◆ CHALLENGE 1
Translate the sentence "Equal returns true if the sequences are equal." from the Go iterator documentation into Spanish.
◆ CHALLENGE 2
Answer these questions using the Go iterator documentation:
(a) Which function is DropBy described as the opposite of?
(b) In the Equal example, what values are passed to With to create d?
(c) What output does the DropBy example show?
◆ CHALLENGE 3
Write out everything from "Equal returns true" down to "fmt.Println(Equal(a, d))" in the Go iterator documentation, switching "sequentially" to "one by one".

◆ EXTRACTED TEXT
DropBy returns a sequence with all elements for which the function returns true removed. The provided sequence is iterated over lazily when the returned sequence is iterated over. This is the opposite of Filter.

Example 
i := With(1, 2, 3, 4, 5, 6, 7, 8, 9)

s := DropBy(i, func(v int) bool {
	return v%2 == 0
})

fmt.Println(slices.Collect(s))

Output:

[1 3 5 7 9]

func DropKV 

func DropKV[K, V any](seq iter.Seq2[K, V], n int) iter.Seq2[K, V]

DropKV n key-value pairs from the starts of the sequence. The provided sequence is iterated over lazily when the returned sequence is iterated over.

Example 
type tKV = KV[string, int]
i := WithKV(tKV{K: "a", V: 1}, tKV{K: "b", V: 2}, tKV{K: "c", V: 3})

for k, v := range DropKV(i, 2) {
	fmt.Println(k, v)
}

for k, v := range DropKV(i, 0) {
	fmt.Println(k, v)
}

// doesn't print anything
for k, v := range DropKV(i, 100) {
	fmt.Println(k, v)
}

Output:

c 3
a 1
b 2
c 3

func DropKVBy 

func DropKVBy[K, V any](seq iter.Seq2[K, V], fn func(K, V) bool) iter.Seq2[K, V]

DropKVBy returns a sequence with all key-value pairs for which the function returns true removed. The provided sequence is iterated over lazily when the returned sequence is iterated over. This is the opposite of FilterKV.

Example 
type tKV = KV[string, int]
i := WithKV(tKV{K: "a", V: 1}, tKV{K: "b", V: 2}, tKV{K: "c", V: 3})

s := DropKVBy(i, func(k string, v int) bool {
	return v%2 == 0
})

for k, v := range s {
	fmt.Println(k, v)
}

Output:

a 1
c 3

func Equal 

func Equal[T comparable](a, b iter.Seq[T]) bool

Equal returns true if the sequences are equal. The sequences are compared sequentially, until one element is not equal to the other.

Example 
a := With(1, 2, 3)
b := With(1, 2, 3)
fmt.Println(Equal(a, b))

c := With(1, 2)
fmt.Println(Equal(a, c))

d := With(3, 2, 1)
fmt.Println(Equal(a, d))

Output:

true
false
false

func EqualFunc 

func EqualFunc[T any](a, b iter.Seq[T], equal func(T, T) bool) bool

EqualFunc is like Equal but uses the function to compare elements.

◆ DATA RECORDS

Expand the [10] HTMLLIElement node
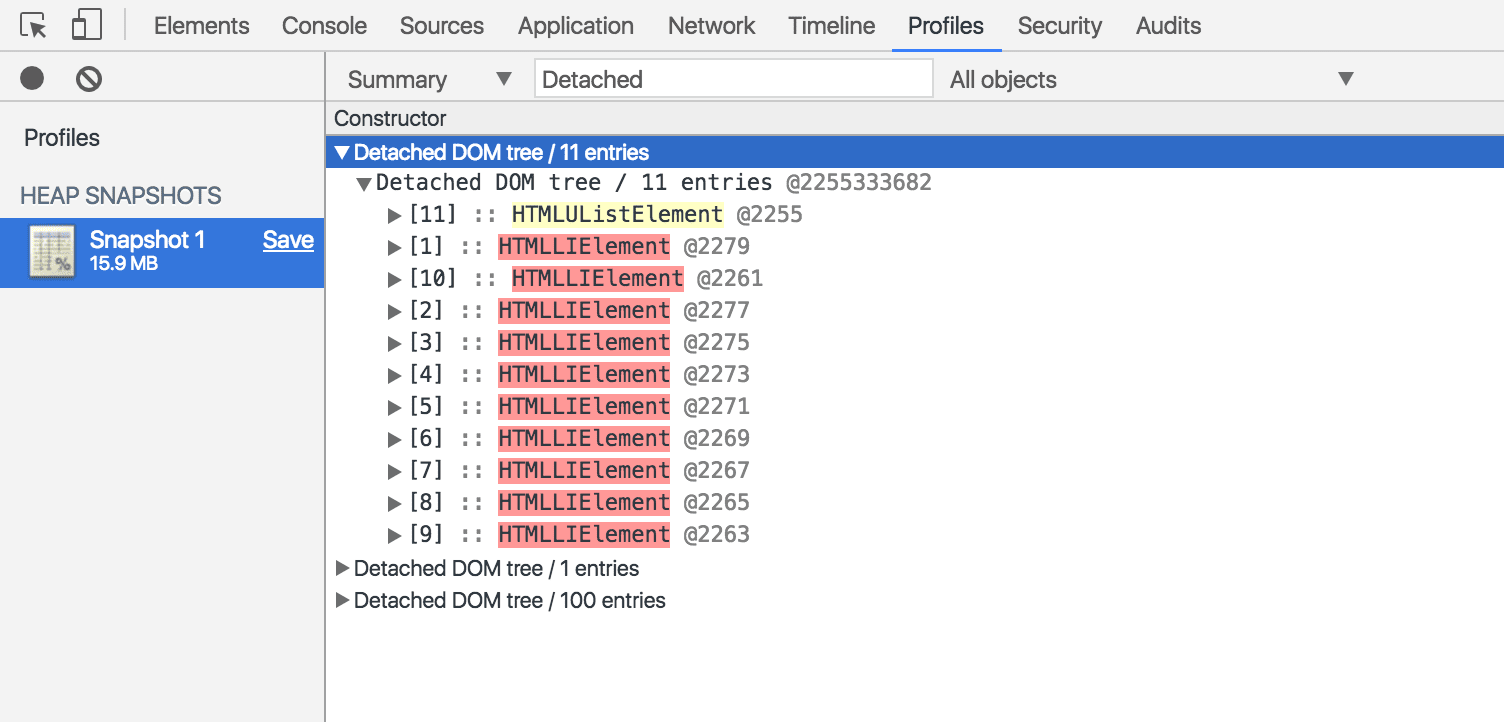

* * *

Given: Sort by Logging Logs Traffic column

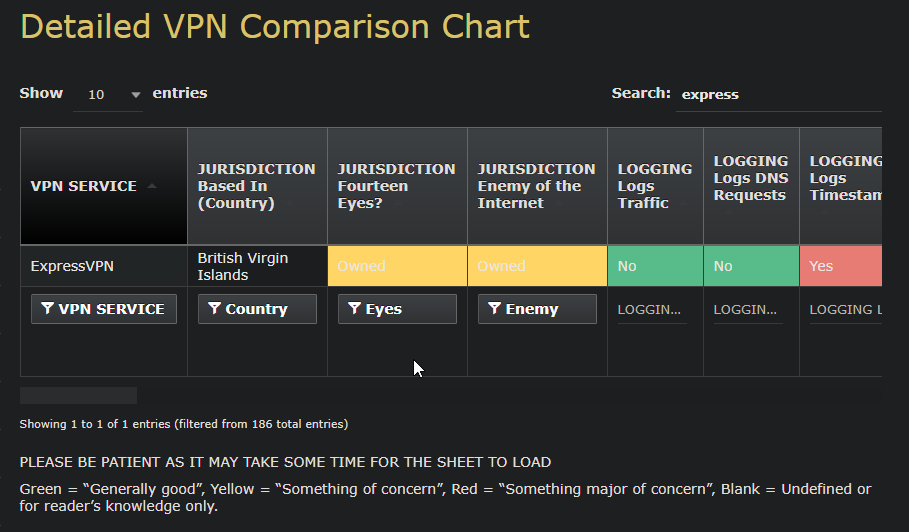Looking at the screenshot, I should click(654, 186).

◆ RIGHT ANSWER 1
Equal devuelve true si las secuencias son iguales.

◆ RIGHT ANSWER 2
(a) Filter
(b) 3, 2, 1
(c) [1 3 5 7 9]

◆ RIGHT ANSWER 3
Equal returns true if the sequences are equal. The sequences are compared one by one, until one element is not equal to the other.

Example 
a := With(1, 2, 3)
b := With(1, 2, 3)
fmt.Println(Equal(a, b))

c := With(1, 2)
fmt.Println(Equal(a, c))

d := With(3, 2, 1)
fmt.Println(Equal(a, d))